WHAT TO DO: An exact copy of the lines from the one containing "Task: Paint a new sprite with the brush icon" to the end of the records below is required, and nothing else.

:: INPUT DATA ::

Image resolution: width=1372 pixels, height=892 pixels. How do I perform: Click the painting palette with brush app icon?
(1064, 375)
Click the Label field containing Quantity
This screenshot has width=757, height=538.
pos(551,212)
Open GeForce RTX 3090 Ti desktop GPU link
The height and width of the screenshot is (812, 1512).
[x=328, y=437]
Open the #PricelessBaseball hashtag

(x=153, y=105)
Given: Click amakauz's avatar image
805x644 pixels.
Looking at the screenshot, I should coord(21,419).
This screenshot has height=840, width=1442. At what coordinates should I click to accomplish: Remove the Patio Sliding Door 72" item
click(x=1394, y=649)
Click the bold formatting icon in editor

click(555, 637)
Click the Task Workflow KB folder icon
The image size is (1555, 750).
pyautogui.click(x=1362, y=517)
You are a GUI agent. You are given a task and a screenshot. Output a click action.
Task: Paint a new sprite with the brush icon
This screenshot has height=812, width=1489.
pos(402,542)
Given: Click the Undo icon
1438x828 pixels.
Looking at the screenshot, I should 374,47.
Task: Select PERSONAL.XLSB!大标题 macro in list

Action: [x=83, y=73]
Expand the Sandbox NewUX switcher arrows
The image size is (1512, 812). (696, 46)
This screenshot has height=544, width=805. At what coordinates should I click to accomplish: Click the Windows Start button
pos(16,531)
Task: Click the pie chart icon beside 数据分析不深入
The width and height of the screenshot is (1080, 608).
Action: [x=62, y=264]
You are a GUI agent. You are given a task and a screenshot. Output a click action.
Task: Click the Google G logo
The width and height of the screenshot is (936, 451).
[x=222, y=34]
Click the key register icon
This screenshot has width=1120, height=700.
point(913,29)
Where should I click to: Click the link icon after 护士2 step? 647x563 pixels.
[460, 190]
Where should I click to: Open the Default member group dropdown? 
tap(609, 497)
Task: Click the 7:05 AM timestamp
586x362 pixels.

:::

SOLVED EXERCISE:
Task: Paint a new sprite with the brush icon
This screenshot has height=812, width=1489.
pos(402,542)
Given: Click the Undo icon
1438x828 pixels.
Looking at the screenshot, I should 374,47.
Task: Select PERSONAL.XLSB!大标题 macro in list

Action: [x=83, y=73]
Expand the Sandbox NewUX switcher arrows
The image size is (1512, 812). (696, 46)
This screenshot has height=544, width=805. At what coordinates should I click to accomplish: Click the Windows Start button
pos(16,531)
Task: Click the pie chart icon beside 数据分析不深入
The width and height of the screenshot is (1080, 608).
Action: [x=62, y=264]
You are a GUI agent. You are given a task and a screenshot. Output a click action.
Task: Click the Google G logo
The width and height of the screenshot is (936, 451).
[x=222, y=34]
Click the key register icon
This screenshot has width=1120, height=700.
point(913,29)
Where should I click to: Click the link icon after 护士2 step? 647x563 pixels.
[460, 190]
Where should I click to: Open the Default member group dropdown? 
tap(609, 497)
Task: Click the 7:05 AM timestamp
586x362 pixels.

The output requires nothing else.